Data extract:
=-=-=-=-=
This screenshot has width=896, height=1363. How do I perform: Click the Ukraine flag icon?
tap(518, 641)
=-=-=-=-=
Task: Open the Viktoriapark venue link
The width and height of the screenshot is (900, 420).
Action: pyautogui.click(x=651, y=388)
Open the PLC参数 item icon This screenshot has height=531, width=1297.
=-=-=-=-=
Instructions for the task: Copy out the stretch from the line containing "Task: Open the Viktoriapark venue link" through the line containing "Open the PLC参数", with both of those lines included and each line unchanged.

Final result:
Task: Open the Viktoriapark venue link
The width and height of the screenshot is (900, 420).
Action: pyautogui.click(x=651, y=388)
Open the PLC参数 item icon This screenshot has height=531, width=1297.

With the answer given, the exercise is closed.